## Begin
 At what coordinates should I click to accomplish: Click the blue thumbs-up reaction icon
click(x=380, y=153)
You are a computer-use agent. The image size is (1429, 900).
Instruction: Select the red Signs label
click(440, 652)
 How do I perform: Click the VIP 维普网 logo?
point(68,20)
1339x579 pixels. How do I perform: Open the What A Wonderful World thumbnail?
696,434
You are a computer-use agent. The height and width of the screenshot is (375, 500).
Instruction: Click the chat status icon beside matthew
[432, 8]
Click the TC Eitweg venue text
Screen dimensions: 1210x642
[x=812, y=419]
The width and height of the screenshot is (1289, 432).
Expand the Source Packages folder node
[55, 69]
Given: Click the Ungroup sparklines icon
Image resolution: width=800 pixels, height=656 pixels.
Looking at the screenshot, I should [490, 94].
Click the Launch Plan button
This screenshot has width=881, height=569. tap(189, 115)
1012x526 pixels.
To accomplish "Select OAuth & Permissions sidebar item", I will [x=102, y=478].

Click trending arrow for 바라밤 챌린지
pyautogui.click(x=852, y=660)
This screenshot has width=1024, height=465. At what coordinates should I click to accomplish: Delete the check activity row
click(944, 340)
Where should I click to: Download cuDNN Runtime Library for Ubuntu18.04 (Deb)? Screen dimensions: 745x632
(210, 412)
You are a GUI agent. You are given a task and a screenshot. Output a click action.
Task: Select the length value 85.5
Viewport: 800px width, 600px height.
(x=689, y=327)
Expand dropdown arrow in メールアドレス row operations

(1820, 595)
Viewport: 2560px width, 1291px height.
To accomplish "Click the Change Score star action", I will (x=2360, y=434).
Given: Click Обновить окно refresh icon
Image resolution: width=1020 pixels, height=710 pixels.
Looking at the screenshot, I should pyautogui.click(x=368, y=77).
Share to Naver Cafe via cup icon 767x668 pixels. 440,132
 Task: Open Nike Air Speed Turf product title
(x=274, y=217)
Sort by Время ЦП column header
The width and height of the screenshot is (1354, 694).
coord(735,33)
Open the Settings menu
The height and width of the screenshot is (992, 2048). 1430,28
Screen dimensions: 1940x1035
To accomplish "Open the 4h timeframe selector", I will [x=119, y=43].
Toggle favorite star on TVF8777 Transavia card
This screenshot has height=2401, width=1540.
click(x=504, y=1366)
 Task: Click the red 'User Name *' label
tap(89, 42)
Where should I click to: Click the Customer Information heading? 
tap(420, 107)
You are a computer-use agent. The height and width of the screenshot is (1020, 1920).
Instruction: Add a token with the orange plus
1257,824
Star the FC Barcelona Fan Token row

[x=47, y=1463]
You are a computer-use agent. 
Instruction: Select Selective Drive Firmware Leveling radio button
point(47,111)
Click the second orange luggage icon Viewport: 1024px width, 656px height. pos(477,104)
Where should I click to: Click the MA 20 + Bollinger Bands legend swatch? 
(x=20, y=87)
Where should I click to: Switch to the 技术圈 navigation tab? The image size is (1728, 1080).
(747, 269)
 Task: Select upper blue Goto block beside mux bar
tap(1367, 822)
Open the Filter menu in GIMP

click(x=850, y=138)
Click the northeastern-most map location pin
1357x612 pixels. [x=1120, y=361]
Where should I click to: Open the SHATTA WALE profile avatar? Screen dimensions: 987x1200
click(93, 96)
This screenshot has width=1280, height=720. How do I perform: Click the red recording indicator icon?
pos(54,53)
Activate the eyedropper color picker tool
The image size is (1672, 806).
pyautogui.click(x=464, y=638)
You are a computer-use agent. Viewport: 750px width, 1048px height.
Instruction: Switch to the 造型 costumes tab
## End
Requirements -
Rewrite all of the records above, substituting "desktop automation agent" for every occurrence of "computer-use agent" and leaving everything else as it is.

Right answer -
 At what coordinates should I click to accomplish: Click the blue thumbs-up reaction icon
click(x=380, y=153)
You are a desktop automation agent. The image size is (1429, 900).
Instruction: Select the red Signs label
click(440, 652)
 How do I perform: Click the VIP 维普网 logo?
point(68,20)
1339x579 pixels. How do I perform: Open the What A Wonderful World thumbnail?
696,434
You are a desktop automation agent. The height and width of the screenshot is (375, 500).
Instruction: Click the chat status icon beside matthew
[432, 8]
Click the TC Eitweg venue text
Screen dimensions: 1210x642
[x=812, y=419]
The width and height of the screenshot is (1289, 432).
Expand the Source Packages folder node
[55, 69]
Given: Click the Ungroup sparklines icon
Image resolution: width=800 pixels, height=656 pixels.
Looking at the screenshot, I should [490, 94].
Click the Launch Plan button
This screenshot has width=881, height=569. tap(189, 115)
1012x526 pixels.
To accomplish "Select OAuth & Permissions sidebar item", I will [x=102, y=478].

Click trending arrow for 바라밤 챌린지
pyautogui.click(x=852, y=660)
This screenshot has width=1024, height=465. At what coordinates should I click to accomplish: Delete the check activity row
click(944, 340)
Where should I click to: Download cuDNN Runtime Library for Ubuntu18.04 (Deb)? Screen dimensions: 745x632
(210, 412)
You are a GUI agent. You are given a task and a screenshot. Output a click action.
Task: Select the length value 85.5
Viewport: 800px width, 600px height.
(x=689, y=327)
Expand dropdown arrow in メールアドレス row operations

(1820, 595)
Viewport: 2560px width, 1291px height.
To accomplish "Click the Change Score star action", I will (x=2360, y=434).
Given: Click Обновить окно refresh icon
Image resolution: width=1020 pixels, height=710 pixels.
Looking at the screenshot, I should pyautogui.click(x=368, y=77).
Share to Naver Cafe via cup icon 767x668 pixels. 440,132
 Task: Open Nike Air Speed Turf product title
(x=274, y=217)
Sort by Время ЦП column header
The width and height of the screenshot is (1354, 694).
coord(735,33)
Open the Settings menu
The height and width of the screenshot is (992, 2048). 1430,28
Screen dimensions: 1940x1035
To accomplish "Open the 4h timeframe selector", I will [x=119, y=43].
Toggle favorite star on TVF8777 Transavia card
This screenshot has height=2401, width=1540.
click(x=504, y=1366)
 Task: Click the red 'User Name *' label
tap(89, 42)
Where should I click to: Click the Customer Information heading? 
tap(420, 107)
You are a desktop automation agent. The height and width of the screenshot is (1020, 1920).
Instruction: Add a token with the orange plus
1257,824
Star the FC Barcelona Fan Token row

[x=47, y=1463]
You are a desktop automation agent. 
Instruction: Select Selective Drive Firmware Leveling radio button
point(47,111)
Click the second orange luggage icon Viewport: 1024px width, 656px height. pos(477,104)
Where should I click to: Click the MA 20 + Bollinger Bands legend swatch? 
(x=20, y=87)
Where should I click to: Switch to the 技术圈 navigation tab? The image size is (1728, 1080).
(747, 269)
 Task: Select upper blue Goto block beside mux bar
tap(1367, 822)
Open the Filter menu in GIMP

click(x=850, y=138)
Click the northeastern-most map location pin
1357x612 pixels. [x=1120, y=361]
Where should I click to: Open the SHATTA WALE profile avatar? Screen dimensions: 987x1200
click(93, 96)
This screenshot has width=1280, height=720. How do I perform: Click the red recording indicator icon?
pos(54,53)
Activate the eyedropper color picker tool
The image size is (1672, 806).
pyautogui.click(x=464, y=638)
You are a desktop automation agent. Viewport: 750px width, 1048px height.
Instruction: Switch to the 造型 costumes tab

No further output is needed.